Since 1997 IDEA has been amended twice, and the U.S. Department of
Education has published a guidance policy on how IDEA should be
applied so that deaf and hard-of-hearing students would benefit from
the Act. An education coalition was created in 2005 with numerous
groups, parents, and organizations along with the National
Association of the Deaf (NAD) to "achieve a national agenda of
educational equality for the deaf and hard-of-hearing" (NAD, 2005).
The agenda would focus on communication strategies that would
enhance their education.
"Advocacy Issues: Education."
National Association of the Deaf. 26 Jan. 2002. 22 May 2002 <http://www.nad.org/advocacyeducation>.
"Brief History of ASD." American
School for the Deaf.
2005. American School for the Deaf. 28 May 2008
Department of Education. 26
Aug. 2002. 28 May 2008 <http://www.ed.gov/offices/OSERS/Policy/IDEA/index.html>.
"Timeline: History of Gallaudet
and the Deaf." Gallaudet University Archives. 14 Sept.
University. 28 May 2008 <http://archives.gallaudet.edu/Timeline.htm>.
NOTES FROM THE AUTHOR
Lynette Johnson writes:
I recently read a news paper article about a mother who had to fight
to get translation services for her two high school children who are
deaf. The school spent over $200,000 dollars fighting their case
against the first student arguing that the cost for the interpreter
would cost the district $60,000 a year. They also argued that the
student was doing well academically and did not need the
accommodations that the mother was fighting for.

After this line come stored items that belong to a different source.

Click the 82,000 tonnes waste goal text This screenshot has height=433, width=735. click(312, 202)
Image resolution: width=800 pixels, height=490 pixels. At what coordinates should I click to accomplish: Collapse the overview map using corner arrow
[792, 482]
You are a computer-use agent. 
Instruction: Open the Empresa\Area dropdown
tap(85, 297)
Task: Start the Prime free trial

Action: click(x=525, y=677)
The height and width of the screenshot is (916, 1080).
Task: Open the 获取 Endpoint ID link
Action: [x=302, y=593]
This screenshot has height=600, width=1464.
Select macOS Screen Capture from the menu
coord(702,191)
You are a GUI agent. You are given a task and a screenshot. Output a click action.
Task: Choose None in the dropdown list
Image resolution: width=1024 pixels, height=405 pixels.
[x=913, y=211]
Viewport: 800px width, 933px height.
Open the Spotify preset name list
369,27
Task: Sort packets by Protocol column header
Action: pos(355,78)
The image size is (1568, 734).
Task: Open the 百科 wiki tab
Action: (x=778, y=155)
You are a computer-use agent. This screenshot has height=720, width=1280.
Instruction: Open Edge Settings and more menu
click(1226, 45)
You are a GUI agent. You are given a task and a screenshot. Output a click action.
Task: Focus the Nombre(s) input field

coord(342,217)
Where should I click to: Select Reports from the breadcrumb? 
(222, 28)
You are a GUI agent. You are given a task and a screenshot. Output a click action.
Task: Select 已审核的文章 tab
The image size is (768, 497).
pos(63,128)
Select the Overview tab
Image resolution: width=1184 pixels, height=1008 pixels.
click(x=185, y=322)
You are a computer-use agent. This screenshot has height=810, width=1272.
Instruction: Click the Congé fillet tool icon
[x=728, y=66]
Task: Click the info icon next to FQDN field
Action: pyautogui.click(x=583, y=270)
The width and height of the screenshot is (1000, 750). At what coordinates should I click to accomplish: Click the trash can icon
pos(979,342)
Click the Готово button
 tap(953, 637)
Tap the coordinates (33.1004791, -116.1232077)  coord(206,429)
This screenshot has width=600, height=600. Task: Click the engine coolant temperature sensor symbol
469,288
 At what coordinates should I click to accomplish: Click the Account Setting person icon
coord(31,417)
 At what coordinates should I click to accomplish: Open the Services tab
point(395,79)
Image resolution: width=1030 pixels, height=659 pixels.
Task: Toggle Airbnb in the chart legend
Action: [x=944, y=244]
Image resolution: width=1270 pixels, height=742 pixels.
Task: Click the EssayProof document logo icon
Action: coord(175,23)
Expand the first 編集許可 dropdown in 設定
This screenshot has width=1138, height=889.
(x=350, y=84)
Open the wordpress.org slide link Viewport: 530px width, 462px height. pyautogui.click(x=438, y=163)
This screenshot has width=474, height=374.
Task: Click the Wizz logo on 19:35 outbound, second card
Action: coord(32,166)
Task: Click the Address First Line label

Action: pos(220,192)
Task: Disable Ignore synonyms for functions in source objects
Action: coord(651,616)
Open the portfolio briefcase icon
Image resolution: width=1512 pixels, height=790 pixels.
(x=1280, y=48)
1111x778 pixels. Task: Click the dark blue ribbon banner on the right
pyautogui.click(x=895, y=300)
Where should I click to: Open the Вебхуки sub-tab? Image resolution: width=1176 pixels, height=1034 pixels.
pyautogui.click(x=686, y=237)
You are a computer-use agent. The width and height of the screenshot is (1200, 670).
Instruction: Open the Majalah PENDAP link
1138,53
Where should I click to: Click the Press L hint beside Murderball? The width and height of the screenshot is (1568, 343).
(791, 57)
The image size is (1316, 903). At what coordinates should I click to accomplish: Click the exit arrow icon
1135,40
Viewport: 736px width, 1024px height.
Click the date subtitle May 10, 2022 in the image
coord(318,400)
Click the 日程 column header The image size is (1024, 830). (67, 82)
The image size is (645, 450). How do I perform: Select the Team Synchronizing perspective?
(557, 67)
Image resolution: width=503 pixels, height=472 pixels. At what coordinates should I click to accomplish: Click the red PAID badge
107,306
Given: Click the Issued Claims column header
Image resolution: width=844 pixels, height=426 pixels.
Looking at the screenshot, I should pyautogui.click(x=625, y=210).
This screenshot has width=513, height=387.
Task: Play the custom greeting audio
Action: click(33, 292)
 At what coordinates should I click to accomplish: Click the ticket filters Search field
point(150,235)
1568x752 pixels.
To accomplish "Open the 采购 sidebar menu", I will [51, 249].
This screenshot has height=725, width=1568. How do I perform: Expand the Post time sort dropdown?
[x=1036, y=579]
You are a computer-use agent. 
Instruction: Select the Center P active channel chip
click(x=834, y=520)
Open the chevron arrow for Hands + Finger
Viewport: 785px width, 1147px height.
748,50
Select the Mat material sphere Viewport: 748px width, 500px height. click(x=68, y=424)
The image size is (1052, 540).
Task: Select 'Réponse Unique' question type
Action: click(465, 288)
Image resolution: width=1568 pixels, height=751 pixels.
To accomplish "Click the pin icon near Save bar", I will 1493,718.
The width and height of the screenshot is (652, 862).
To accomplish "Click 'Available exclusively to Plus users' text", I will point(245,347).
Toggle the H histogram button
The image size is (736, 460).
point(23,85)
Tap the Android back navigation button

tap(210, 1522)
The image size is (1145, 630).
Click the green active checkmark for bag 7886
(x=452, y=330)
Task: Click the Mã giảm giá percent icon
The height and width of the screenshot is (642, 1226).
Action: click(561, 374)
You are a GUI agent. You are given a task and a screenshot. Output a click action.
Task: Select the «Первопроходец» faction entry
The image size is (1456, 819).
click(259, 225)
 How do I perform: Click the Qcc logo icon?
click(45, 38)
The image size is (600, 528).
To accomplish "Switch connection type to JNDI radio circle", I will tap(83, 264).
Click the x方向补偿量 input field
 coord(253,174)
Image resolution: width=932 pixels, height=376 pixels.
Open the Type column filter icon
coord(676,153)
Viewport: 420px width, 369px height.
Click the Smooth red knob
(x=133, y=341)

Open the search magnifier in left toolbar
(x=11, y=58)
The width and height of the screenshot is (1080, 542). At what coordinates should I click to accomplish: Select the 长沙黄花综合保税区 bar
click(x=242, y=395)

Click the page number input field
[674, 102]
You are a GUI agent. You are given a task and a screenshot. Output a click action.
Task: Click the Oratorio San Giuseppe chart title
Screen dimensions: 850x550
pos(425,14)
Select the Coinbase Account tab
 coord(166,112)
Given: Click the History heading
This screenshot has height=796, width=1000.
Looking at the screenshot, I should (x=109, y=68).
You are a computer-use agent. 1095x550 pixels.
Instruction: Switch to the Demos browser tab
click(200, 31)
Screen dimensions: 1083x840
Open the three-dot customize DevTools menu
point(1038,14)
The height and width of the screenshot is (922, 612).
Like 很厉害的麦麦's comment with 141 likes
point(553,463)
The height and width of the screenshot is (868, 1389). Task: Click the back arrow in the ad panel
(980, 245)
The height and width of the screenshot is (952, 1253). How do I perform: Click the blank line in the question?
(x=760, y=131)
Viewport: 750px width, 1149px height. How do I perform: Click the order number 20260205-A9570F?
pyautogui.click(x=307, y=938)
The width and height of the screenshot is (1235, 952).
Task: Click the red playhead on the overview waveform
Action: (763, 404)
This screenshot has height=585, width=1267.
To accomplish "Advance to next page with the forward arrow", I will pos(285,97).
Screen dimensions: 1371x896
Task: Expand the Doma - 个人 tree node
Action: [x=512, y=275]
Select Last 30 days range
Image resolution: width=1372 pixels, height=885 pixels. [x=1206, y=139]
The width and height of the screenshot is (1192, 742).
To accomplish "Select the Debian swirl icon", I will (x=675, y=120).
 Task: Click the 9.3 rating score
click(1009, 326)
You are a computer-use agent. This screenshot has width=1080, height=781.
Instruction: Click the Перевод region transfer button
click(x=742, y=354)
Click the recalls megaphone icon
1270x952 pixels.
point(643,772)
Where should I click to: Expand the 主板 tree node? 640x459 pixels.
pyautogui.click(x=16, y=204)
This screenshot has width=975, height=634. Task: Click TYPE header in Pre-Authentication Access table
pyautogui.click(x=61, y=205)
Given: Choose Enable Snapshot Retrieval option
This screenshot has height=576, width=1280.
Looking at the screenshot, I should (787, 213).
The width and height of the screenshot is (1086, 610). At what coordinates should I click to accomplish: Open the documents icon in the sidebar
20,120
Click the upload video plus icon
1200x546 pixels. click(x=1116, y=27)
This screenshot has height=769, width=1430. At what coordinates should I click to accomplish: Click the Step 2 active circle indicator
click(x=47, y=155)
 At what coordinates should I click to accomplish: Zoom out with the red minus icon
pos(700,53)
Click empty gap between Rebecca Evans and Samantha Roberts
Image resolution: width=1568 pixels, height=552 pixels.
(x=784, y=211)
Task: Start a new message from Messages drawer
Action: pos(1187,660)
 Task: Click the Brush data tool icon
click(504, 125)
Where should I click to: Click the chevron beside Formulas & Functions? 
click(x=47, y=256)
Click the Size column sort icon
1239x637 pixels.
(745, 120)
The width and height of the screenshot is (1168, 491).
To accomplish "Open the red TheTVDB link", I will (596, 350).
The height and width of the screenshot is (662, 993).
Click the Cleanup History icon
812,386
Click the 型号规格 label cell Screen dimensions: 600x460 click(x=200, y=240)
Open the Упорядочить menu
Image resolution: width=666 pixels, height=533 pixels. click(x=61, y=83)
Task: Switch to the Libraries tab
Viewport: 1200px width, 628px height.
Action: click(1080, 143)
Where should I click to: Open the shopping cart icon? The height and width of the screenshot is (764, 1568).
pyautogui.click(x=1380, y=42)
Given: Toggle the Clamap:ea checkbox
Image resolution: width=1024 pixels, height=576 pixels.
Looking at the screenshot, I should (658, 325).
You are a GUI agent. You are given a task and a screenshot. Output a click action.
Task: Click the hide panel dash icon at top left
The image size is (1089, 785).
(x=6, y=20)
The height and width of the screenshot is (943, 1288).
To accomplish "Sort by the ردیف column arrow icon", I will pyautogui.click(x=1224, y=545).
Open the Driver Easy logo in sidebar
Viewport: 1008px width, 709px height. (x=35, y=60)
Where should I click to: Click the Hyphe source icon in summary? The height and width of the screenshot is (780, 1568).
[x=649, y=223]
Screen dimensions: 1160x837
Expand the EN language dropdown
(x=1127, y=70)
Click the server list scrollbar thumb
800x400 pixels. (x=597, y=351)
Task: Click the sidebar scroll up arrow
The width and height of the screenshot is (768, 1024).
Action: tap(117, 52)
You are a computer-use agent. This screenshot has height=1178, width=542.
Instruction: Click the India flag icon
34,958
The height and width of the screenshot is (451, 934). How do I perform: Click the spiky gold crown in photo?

The student in turn
argued that she could participate in class discussions if she was
aware of what was being said in the class. Treating all students
equal has long been a problem of public education.
It seems as though we have come a long way in improving the rights
of individuals in this Country in a very short time. But in all
actuality, we really have a long way to go. The idea that schools
would spend more money to not educate a student than to educate them
it clearly inappropriate and should never have happened. A parent
should not have to fight the school district to provide their
offspring with a better education just because the child is doing
well. An interpreter would only have given the child the same
advantage that every hearing child had in class. I have to admit
that I was shocked when I read testimonials of what parents are
going through right now trying to get access for their children who
are either deaf or hard of hearing. As stated in the beginning the
public school system is designed for one type of student, and
unfortunately most students don't fit into the mold designed by the
educational system. Hopefully schools will continue to with IDEA and
strive to make education achievable for all students.